Ledakan matahari kelas M5.8 yang tercatat pada 9 Mei lalu disertai dengan lontaran massa korona (CME) yang diprediksi akan melintas di dekat Bumi pada 13 Mei mendatang. Fenomena ini terjadi di tengah meningkatnya aktivitas Matahari dalam siklus saat ini, di mana jumlah bintik matahari telah melampaui angka rata-rata dari periode sebelumnya.
Hantaman langsung dari CME berpotensi memicu gangguan geomagnetik yang dapat memengaruhi komunikasi satelit dan sistem kelistrikan. Meskipun dampak singgungan yang diperkirakan dalam kasus ini akan mengurangi intensitas efeknya, fenomena aurora mungkin tetap muncul di wilayah lintang yang biasanya tidak menyaksikannya. Operator jaringan listrik di wilayah utara telah menerima peringatan mengenai kemungkinan adanya fluktuasi tegangan.
Penyebab kilatan ini berasal dari penumpukan medan magnet di wilayah aktif AR3664. Ketika tegangan medan mencapai tingkat kritis, terjadi penyusunan ulang yang melepaskan energi dalam bentuk radiasi sinar-X dan lontaran plasma.
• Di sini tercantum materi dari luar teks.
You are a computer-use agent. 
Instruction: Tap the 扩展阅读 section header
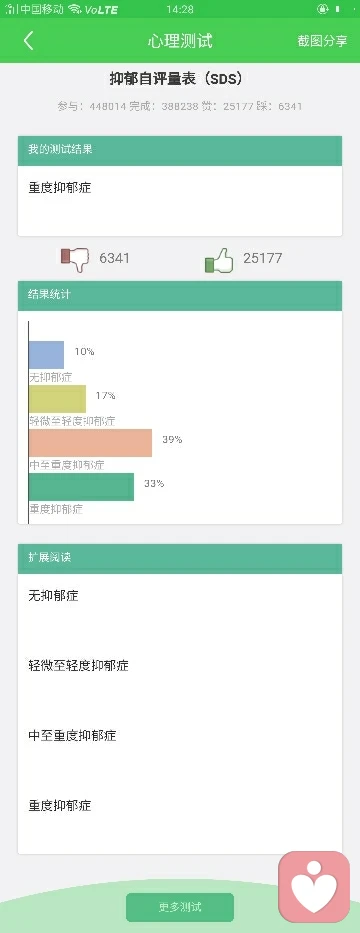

Pemodelan dari NASA dan NOAA menunjukkan bahwa kecepatan CME ini mencapai sekitar 800 km/detik, dengan lintasan yang berjarak 0,3 satuan astronomi dari garis lurus Matahari-Bumi.
Sebagai perbandingan, jika lontaran tersebut bergerak tepat ke arah Bumi, kecepatan angin surya bisa mencapai 600-700 km/detik dan memicu badai kategori G3. Namun, dengan lintasan yang hanya menyerempet, indeks Kp kemungkinan besar tidak akan melebihi angka 5, yang berarti masuk dalam kategori badai moderat. Perbedaan ini ditentukan oleh sudut pertemuan awan magnetik dengan magnetosfer planet kita.
Dampak bagi kehidupan sehari-hari diperkirakan hanya terbatas pada peningkatan intensitas aurora di Kanada, Skandinavia, dan Rusia bagian utara. Pengguna radio amatir mungkin akan mengalami gangguan komunikasi gelombang pendek pada frekuensi di bawah 10 MHz untuk sementara waktu. Sementara itu, wahana antariksa di orbit geostasioner akan terpapar dosis radiasi tambahan, meski sistem perlindungan satelit telah dirancang untuk menangani tingkat radiasi tersebut.
Aktivitas Matahari diprediksi akan terus meningkat hingga mencapai puncaknya pada tahun 2025, sehingga peristiwa serupa akan menjadi kejadian rutin. Pemantauan waktu nyata memungkinkan langkah-langkah perlindungan infrastruktur dilakukan lebih awal, namun akurasi prediksi lintasan CME saat ini masih terbatas karena rumitnya pemodelan medan magnet di ruang antarplanet.